Börsenverein zur geplanten Urheberrechtsreform in Bildung und Wissenschaft

"Bildung zum Nulltarif können wir uns nicht leisten"

16. Januar 2017
von Börsenblatt
Die Bundesregierung will in diesen Tagen einen Gesetzentwurf für eine Reform des Urheberrechts auf den Weg bringen. Eine Fassung des geplanten "Urheberrechts-Wissensgesellschafts-Gesetzes" kursiert bereits "geleakt" im Internet. In dem Entwurf sieht die Bundesregierung vor, Werke zur Nutzung in Bildung und Wissenschaft weitgehend aus dem Urheberrecht auszunehmen.

-=-=-

**Zu bearbeitende Aufgaben**
A) Führe sämtliche Ausdrücke auf, die in der Meldung zur Urheberrechtsreform in Anführungszeichen stehen.
B) Übertrage den Satz „In dem Entwurf sieht die Bundesregierung vor, Werke zur Nutzung in Bildung und Wissenschaft weitgehend aus dem Urheberrecht auszunehmen.“ aus der Meldung zur Urheberrechtsreform ins Englische.
Die nachstehenden Zeilen stehen in keinem Zusammenhang mit dem Quelltext.

-=-=-

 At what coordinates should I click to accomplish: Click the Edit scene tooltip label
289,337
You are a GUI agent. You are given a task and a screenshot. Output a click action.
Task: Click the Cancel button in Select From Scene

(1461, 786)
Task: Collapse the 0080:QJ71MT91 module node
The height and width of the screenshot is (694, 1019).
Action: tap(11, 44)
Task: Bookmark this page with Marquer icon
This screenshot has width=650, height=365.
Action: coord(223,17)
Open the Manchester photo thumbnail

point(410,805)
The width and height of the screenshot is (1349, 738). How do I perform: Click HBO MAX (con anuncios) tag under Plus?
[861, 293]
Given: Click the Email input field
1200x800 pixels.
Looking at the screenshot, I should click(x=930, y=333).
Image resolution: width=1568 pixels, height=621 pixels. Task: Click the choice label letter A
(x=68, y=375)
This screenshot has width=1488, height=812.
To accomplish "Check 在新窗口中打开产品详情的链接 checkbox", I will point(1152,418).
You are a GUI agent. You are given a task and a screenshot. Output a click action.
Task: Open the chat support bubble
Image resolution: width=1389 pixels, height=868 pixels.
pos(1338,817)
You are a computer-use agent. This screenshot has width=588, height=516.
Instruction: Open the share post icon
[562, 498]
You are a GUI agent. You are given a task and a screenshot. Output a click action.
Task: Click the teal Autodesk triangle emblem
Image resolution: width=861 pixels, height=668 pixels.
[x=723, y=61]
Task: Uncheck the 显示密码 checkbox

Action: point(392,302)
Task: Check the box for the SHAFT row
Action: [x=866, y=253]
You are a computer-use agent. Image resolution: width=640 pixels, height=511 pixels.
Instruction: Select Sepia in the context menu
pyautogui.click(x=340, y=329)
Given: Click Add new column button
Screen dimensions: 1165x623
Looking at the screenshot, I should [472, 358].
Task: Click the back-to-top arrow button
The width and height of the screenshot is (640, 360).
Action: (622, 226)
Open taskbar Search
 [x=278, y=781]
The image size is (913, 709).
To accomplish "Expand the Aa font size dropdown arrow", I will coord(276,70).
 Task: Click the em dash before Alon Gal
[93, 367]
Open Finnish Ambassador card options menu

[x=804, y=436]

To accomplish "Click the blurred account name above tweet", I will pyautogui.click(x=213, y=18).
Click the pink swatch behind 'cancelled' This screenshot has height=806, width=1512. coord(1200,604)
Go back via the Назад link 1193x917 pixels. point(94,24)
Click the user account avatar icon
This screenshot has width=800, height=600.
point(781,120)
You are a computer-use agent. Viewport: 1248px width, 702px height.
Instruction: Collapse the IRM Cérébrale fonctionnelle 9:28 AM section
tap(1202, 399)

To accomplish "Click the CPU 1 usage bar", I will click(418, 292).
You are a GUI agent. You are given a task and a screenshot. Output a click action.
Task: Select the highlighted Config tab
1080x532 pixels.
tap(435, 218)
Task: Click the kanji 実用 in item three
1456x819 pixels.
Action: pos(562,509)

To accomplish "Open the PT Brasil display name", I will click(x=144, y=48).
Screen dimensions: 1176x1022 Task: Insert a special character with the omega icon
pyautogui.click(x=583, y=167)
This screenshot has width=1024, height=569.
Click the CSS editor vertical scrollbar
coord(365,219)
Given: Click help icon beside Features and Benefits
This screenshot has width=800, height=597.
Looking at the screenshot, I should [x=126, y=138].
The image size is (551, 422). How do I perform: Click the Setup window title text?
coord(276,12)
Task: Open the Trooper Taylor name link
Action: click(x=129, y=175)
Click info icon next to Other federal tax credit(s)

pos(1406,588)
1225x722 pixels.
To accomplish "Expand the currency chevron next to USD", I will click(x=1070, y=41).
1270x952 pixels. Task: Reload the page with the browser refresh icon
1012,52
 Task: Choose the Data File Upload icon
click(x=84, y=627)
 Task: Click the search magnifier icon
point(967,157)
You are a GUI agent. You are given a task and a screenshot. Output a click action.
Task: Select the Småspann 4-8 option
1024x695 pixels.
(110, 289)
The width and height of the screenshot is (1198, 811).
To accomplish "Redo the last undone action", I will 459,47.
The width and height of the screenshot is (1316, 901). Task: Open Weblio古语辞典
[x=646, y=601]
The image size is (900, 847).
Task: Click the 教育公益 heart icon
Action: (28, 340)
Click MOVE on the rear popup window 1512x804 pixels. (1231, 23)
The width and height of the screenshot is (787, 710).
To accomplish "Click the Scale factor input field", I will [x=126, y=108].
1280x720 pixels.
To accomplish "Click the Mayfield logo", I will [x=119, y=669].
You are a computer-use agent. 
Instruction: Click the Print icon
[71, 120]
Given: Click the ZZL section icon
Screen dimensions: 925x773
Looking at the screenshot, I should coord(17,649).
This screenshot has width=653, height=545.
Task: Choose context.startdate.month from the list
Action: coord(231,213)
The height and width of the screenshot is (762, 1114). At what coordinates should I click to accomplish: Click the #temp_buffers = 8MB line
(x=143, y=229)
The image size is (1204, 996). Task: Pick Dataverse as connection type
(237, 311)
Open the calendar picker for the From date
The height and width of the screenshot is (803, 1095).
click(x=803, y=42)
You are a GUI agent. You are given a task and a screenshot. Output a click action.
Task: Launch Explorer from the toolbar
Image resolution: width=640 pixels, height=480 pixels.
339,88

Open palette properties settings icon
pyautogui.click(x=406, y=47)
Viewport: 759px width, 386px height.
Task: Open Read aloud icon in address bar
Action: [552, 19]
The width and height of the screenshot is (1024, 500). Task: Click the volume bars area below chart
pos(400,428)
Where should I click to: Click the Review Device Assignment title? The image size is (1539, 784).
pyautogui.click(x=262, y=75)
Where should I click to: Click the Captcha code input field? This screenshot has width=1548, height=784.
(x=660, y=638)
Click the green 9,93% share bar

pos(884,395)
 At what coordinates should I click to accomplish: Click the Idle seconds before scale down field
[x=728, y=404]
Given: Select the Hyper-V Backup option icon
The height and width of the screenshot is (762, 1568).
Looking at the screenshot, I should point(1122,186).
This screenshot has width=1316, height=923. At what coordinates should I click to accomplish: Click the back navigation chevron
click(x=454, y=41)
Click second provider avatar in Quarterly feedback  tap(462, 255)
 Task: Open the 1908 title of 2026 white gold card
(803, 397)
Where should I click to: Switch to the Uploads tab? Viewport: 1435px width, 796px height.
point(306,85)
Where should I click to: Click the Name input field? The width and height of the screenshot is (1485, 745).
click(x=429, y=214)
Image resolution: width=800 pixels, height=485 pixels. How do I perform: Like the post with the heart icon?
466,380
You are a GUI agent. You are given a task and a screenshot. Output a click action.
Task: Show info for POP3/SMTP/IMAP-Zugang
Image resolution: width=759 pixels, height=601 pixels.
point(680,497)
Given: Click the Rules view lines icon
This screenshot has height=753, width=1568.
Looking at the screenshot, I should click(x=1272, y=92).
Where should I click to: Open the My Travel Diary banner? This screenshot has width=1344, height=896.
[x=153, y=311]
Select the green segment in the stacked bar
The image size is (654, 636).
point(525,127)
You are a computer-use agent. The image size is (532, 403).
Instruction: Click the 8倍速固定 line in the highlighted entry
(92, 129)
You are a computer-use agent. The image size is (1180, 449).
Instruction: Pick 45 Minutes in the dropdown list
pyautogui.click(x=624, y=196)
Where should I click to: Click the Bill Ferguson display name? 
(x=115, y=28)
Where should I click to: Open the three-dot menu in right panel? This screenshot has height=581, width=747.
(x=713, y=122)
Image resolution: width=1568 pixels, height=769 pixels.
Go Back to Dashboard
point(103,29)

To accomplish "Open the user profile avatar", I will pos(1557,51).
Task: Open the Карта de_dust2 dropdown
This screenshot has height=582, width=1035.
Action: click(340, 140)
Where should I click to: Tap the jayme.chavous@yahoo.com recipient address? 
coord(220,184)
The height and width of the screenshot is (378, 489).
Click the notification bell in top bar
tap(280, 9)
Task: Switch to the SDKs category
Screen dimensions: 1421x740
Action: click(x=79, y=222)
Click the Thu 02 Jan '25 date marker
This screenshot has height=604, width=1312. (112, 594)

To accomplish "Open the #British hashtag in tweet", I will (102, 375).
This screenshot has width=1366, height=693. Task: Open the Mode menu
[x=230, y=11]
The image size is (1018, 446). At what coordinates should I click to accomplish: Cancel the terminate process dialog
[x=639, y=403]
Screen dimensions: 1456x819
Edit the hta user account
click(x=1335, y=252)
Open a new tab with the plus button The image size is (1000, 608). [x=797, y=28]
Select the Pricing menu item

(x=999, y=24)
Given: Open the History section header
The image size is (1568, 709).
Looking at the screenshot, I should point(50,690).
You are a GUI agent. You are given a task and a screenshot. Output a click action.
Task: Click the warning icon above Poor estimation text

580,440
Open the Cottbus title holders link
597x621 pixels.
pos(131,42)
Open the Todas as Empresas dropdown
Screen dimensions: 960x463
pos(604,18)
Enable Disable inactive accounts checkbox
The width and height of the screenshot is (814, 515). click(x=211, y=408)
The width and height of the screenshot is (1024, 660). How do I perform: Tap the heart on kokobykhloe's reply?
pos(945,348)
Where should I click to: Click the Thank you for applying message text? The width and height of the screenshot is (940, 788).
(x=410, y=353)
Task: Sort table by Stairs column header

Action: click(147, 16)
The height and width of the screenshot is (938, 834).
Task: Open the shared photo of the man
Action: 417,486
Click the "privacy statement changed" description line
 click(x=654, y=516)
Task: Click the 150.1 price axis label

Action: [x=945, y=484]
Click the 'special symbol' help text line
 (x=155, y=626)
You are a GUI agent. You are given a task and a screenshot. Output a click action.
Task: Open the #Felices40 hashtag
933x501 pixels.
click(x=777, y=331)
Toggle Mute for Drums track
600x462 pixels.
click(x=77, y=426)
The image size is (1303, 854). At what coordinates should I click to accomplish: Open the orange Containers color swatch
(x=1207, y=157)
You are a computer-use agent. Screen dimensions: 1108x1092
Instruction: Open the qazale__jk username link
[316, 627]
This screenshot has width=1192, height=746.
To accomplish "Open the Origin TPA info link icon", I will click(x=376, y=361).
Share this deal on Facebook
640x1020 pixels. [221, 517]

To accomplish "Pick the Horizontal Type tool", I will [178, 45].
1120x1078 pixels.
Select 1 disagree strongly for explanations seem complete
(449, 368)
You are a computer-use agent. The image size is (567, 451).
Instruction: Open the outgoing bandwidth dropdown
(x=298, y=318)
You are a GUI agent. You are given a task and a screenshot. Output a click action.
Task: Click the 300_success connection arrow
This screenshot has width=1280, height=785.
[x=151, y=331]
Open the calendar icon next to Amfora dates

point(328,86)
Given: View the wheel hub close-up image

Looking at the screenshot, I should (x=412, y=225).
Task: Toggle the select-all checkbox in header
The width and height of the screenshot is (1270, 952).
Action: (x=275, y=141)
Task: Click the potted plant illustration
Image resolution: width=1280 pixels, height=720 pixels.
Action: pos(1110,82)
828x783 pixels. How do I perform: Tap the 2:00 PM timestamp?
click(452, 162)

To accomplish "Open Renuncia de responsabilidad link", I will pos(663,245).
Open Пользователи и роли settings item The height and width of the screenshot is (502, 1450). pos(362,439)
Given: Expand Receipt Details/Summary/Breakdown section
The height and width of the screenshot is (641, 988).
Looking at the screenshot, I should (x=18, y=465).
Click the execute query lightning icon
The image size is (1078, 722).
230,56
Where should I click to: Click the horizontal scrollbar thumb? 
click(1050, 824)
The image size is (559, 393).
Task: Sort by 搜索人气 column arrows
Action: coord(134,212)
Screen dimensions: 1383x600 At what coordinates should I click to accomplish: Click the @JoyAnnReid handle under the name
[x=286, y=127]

-=-=-

**Antworten nach Nummer**
A)
- Bildung zum Nulltarif können wir uns nicht leisten
- Urheberrechts-Wissensgesellschafts-Gesetzes
- geleakt

B) In the draft, the Federal Government plans to largely exempt works used in education and science from copyright law.